[Saved entries]
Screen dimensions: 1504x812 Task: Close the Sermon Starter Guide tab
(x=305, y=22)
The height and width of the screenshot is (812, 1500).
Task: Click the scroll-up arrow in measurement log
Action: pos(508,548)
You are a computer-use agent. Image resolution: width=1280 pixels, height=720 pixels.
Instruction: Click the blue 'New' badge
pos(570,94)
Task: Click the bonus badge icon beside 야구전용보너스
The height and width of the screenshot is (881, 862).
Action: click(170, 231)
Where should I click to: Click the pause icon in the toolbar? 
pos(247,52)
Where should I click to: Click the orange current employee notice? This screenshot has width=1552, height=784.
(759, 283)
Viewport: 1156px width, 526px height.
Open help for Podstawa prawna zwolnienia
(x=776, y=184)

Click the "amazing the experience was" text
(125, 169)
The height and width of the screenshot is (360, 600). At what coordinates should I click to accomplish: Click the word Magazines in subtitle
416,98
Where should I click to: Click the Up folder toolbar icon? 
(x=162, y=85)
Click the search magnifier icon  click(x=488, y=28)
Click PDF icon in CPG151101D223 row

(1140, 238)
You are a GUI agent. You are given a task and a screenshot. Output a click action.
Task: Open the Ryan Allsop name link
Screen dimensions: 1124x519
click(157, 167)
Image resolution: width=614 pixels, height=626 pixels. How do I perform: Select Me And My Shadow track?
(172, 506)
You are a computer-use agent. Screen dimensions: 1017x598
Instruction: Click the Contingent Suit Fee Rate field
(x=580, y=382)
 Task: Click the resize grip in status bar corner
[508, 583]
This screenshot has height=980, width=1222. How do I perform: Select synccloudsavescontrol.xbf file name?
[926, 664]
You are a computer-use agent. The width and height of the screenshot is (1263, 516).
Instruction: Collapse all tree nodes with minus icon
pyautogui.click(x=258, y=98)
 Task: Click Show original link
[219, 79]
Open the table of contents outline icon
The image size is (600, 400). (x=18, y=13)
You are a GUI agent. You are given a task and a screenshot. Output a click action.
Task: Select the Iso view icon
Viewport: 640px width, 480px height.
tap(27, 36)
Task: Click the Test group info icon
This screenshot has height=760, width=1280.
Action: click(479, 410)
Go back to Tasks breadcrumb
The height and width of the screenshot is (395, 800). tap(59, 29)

*REQUIRED WORK*: Reproduce every record above exactly as it appears.

*ANSWER BOX*:
Screen dimensions: 1504x812 Task: Close the Sermon Starter Guide tab
(x=305, y=22)
The height and width of the screenshot is (812, 1500).
Task: Click the scroll-up arrow in measurement log
Action: pos(508,548)
You are a computer-use agent. Image resolution: width=1280 pixels, height=720 pixels.
Instruction: Click the blue 'New' badge
pos(570,94)
Task: Click the bonus badge icon beside 야구전용보너스
The height and width of the screenshot is (881, 862).
Action: click(170, 231)
Where should I click to: Click the pause icon in the toolbar? 
pos(247,52)
Where should I click to: Click the orange current employee notice? This screenshot has width=1552, height=784.
(759, 283)
Viewport: 1156px width, 526px height.
Open help for Podstawa prawna zwolnienia
(x=776, y=184)

Click the "amazing the experience was" text
(125, 169)
The height and width of the screenshot is (360, 600). At what coordinates should I click to accomplish: Click the word Magazines in subtitle
416,98
Where should I click to: Click the Up folder toolbar icon? 
(x=162, y=85)
Click the search magnifier icon  click(x=488, y=28)
Click PDF icon in CPG151101D223 row

(1140, 238)
You are a GUI agent. You are given a task and a screenshot. Output a click action.
Task: Open the Ryan Allsop name link
Screen dimensions: 1124x519
click(157, 167)
Image resolution: width=614 pixels, height=626 pixels. How do I perform: Select Me And My Shadow track?
(172, 506)
You are a computer-use agent. Screen dimensions: 1017x598
Instruction: Click the Contingent Suit Fee Rate field
(x=580, y=382)
 Task: Click the resize grip in status bar corner
[508, 583]
This screenshot has height=980, width=1222. How do I perform: Select synccloudsavescontrol.xbf file name?
[926, 664]
You are a computer-use agent. The width and height of the screenshot is (1263, 516).
Instruction: Collapse all tree nodes with minus icon
pyautogui.click(x=258, y=98)
 Task: Click Show original link
[219, 79]
Open the table of contents outline icon
The image size is (600, 400). (x=18, y=13)
You are a GUI agent. You are given a task and a screenshot. Output a click action.
Task: Select the Iso view icon
Viewport: 640px width, 480px height.
tap(27, 36)
Task: Click the Test group info icon
This screenshot has height=760, width=1280.
Action: click(479, 410)
Go back to Tasks breadcrumb
The height and width of the screenshot is (395, 800). tap(59, 29)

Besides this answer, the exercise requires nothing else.